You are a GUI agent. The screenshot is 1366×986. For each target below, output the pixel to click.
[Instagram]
--
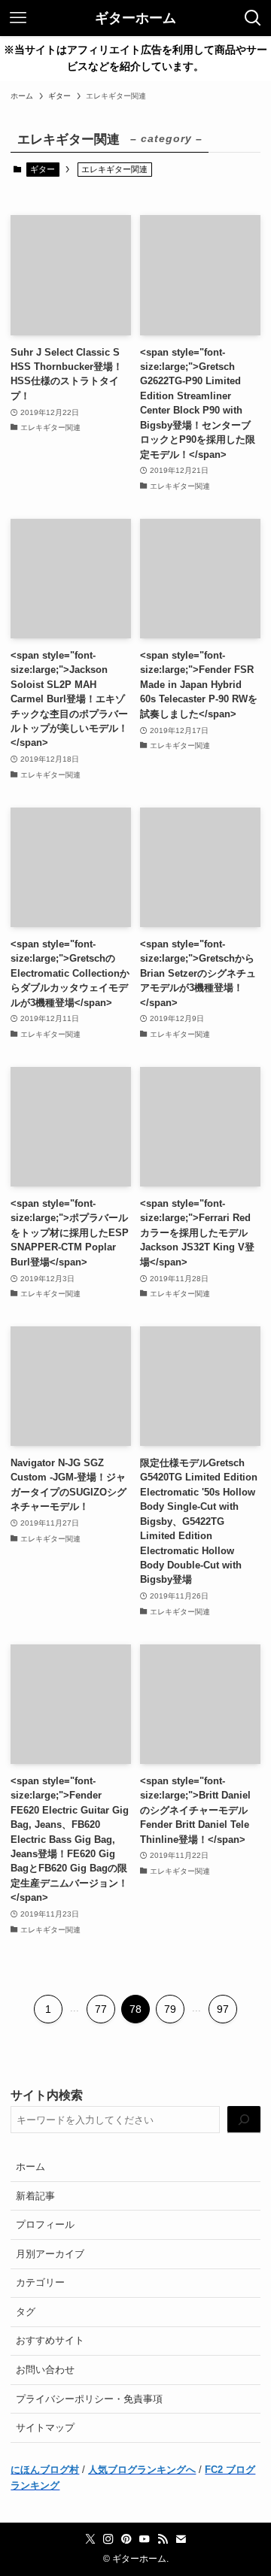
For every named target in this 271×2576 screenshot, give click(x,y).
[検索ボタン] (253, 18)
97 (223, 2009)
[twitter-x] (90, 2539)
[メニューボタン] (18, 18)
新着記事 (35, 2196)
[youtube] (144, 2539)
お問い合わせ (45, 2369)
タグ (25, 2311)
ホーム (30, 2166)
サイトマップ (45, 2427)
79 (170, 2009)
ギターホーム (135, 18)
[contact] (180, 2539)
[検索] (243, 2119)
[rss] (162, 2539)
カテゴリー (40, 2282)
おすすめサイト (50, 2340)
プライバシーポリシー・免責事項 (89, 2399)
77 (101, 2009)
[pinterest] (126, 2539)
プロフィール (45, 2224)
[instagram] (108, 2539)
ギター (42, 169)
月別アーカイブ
* * *
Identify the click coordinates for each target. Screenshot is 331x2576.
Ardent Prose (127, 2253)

(Assigned task) Search the listing above for the string "click" and return each line it appears on.

(Finished exercise)
You are a GUI agent. The screenshot is 1366×986. For each target below, output the pixel to click.
For every named target in this 271×2576 screenshot, give click(x,y).
Identify the click coordinates for each target. Screenshot is 331x2576.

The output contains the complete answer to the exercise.